Tuesday, September 9, 2008

Infrastructure ahoy

The Indian finance minister put it very succinctly while presenting the National Budget for 2005-06: “India is not a poor country. Yet a significant number of our people are poor." Chidambaram’s Budget lays out a broad blue print to combat many of the ills plaguing Asia’s third-largest economy – poor infrastructure, lax tax compliance, poverty, high tariffs and also to boost corporate governance. Given the fact that about 260 million Indians live below the poverty line it is only natural that one of the thrust areas of the Budget was eliminating poverty and to give to every citizen the opportunity to be educated, to learn a skill and to be gainfully employed.
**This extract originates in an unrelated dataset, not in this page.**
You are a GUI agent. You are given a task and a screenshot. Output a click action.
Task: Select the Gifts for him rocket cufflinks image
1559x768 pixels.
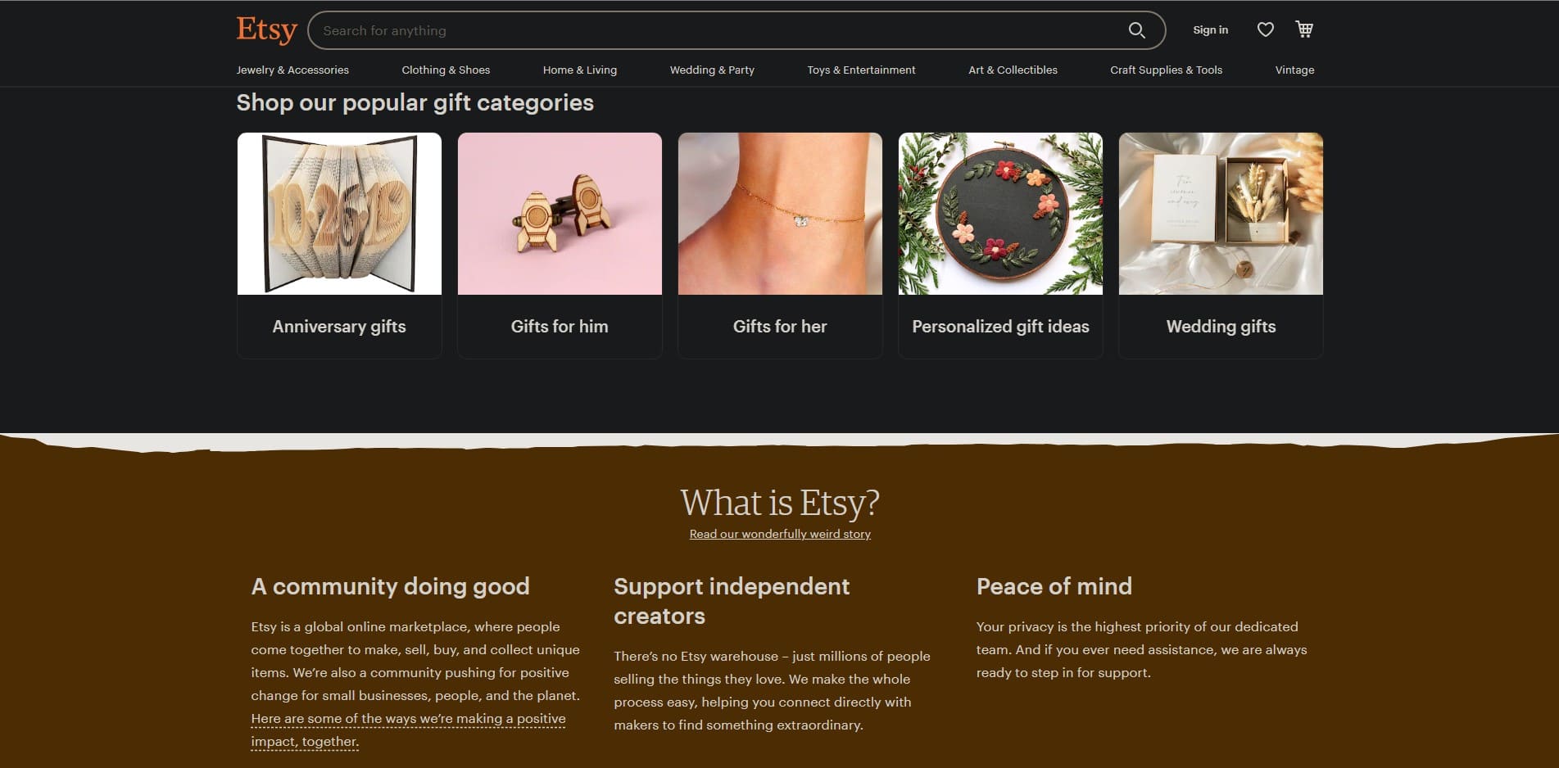[x=560, y=214]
Even today, around two-thirds of the population is dependent on agriculture. This is only one reason why funding to build up the country's rural infrastructure was also high on the agenda. The more pressing reason is the sorry state of the country’s urban infrastructure, be it highways, ports or airports. That the budget proposes to do something concrete on this by using a portion of India's foreign exchange reserves, currently about $133 billion, IMF objections notwithstanding, to develop roads, ports, airports and tourism is indeed good. The importance of infrastructure for rapid economic development cannot be overstated, as the minister pointed out.
India’s $600-billion economy is targeted to grow 7-8 per cent in 2005-06, compared with 6.9 per cent in 2004-05. As part of the rationalisation of the tax structure, rates will to be restructured, with top rates on personal tax reduced. This is something that will be welcomed by the salaried class. On the whole the budget exercise looks balanced. It is aimed at boosting industrial growth and for this corporate tax rate for domestic firms has been cut to 33 per cent, which has cheered industry and helped push up share prices on the Bombay bourse. The Bombay share index rose 2.19 per cent to a new closing peak of 6,713.86 points post-Budget.
Going by the initial reactions of industry captains, the stock market and also the common man it looks the minister has done a pretty good job given the fact expectations were on the higher side. The focus on the poor by the Congress-led coalition supported by Left parties, which was voted into power last May, is only incidental and need not be seen as pandering to the Communists. Hopefully the budget would assist in reducing the numbers of the poor in the country.